ABOUT THIS EXERCISE » Copy the data exactly, keeping every line intact.

RECORDS SUPPLIED »
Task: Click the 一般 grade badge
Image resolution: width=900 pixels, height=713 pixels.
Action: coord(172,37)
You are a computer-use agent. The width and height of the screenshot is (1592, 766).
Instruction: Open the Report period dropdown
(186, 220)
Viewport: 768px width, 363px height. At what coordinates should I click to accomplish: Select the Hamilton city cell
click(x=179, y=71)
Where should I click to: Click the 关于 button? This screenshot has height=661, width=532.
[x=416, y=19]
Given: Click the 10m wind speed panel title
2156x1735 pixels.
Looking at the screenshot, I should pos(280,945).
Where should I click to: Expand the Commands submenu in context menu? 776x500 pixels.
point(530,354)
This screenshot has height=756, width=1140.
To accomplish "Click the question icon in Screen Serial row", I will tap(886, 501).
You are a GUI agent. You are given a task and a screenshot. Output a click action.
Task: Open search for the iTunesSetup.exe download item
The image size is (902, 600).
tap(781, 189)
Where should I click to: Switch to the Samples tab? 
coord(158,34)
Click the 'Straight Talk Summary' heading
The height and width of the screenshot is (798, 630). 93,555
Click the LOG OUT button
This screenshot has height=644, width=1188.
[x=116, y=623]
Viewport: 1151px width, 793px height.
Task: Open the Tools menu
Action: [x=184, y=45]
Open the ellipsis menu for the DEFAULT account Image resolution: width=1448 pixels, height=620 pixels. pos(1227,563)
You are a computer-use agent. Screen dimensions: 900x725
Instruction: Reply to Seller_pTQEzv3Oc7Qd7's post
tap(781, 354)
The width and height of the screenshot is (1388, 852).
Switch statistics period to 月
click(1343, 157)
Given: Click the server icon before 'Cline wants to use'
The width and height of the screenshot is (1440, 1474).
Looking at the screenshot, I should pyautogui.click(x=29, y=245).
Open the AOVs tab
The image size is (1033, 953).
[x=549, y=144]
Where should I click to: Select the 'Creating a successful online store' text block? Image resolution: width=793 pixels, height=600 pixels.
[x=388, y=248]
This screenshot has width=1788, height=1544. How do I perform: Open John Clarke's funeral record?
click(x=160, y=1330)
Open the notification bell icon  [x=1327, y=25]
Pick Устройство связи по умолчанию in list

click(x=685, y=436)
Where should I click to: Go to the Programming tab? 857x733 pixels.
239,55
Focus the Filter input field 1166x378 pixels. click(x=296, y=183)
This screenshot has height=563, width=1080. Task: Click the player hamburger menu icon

RESPONSE AREA »
Task: Click the 一般 grade badge
Image resolution: width=900 pixels, height=713 pixels.
Action: coord(172,37)
You are a computer-use agent. The width and height of the screenshot is (1592, 766).
Instruction: Open the Report period dropdown
(186, 220)
Viewport: 768px width, 363px height. At what coordinates should I click to accomplish: Select the Hamilton city cell
click(x=179, y=71)
Where should I click to: Click the 关于 button? This screenshot has height=661, width=532.
[x=416, y=19]
Given: Click the 10m wind speed panel title
2156x1735 pixels.
Looking at the screenshot, I should pos(280,945).
Where should I click to: Expand the Commands submenu in context menu? 776x500 pixels.
point(530,354)
This screenshot has height=756, width=1140.
To accomplish "Click the question icon in Screen Serial row", I will tap(886, 501).
You are a GUI agent. You are given a task and a screenshot. Output a click action.
Task: Open search for the iTunesSetup.exe download item
The image size is (902, 600).
tap(781, 189)
Where should I click to: Switch to the Samples tab? 
coord(158,34)
Click the 'Straight Talk Summary' heading
The height and width of the screenshot is (798, 630). 93,555
Click the LOG OUT button
This screenshot has height=644, width=1188.
[x=116, y=623]
Viewport: 1151px width, 793px height.
Task: Open the Tools menu
Action: [x=184, y=45]
Open the ellipsis menu for the DEFAULT account Image resolution: width=1448 pixels, height=620 pixels. pos(1227,563)
You are a computer-use agent. Screen dimensions: 900x725
Instruction: Reply to Seller_pTQEzv3Oc7Qd7's post
tap(781, 354)
The width and height of the screenshot is (1388, 852).
Switch statistics period to 月
click(1343, 157)
Given: Click the server icon before 'Cline wants to use'
The width and height of the screenshot is (1440, 1474).
Looking at the screenshot, I should pyautogui.click(x=29, y=245).
Open the AOVs tab
The image size is (1033, 953).
[x=549, y=144]
Where should I click to: Select the 'Creating a successful online store' text block? Image resolution: width=793 pixels, height=600 pixels.
[x=388, y=248]
This screenshot has width=1788, height=1544. How do I perform: Open John Clarke's funeral record?
click(x=160, y=1330)
Open the notification bell icon  [x=1327, y=25]
Pick Устройство связи по умолчанию in list

click(x=685, y=436)
Where should I click to: Go to the Programming tab? 857x733 pixels.
239,55
Focus the Filter input field 1166x378 pixels. click(x=296, y=183)
This screenshot has height=563, width=1080. Task: Click the player hamburger menu icon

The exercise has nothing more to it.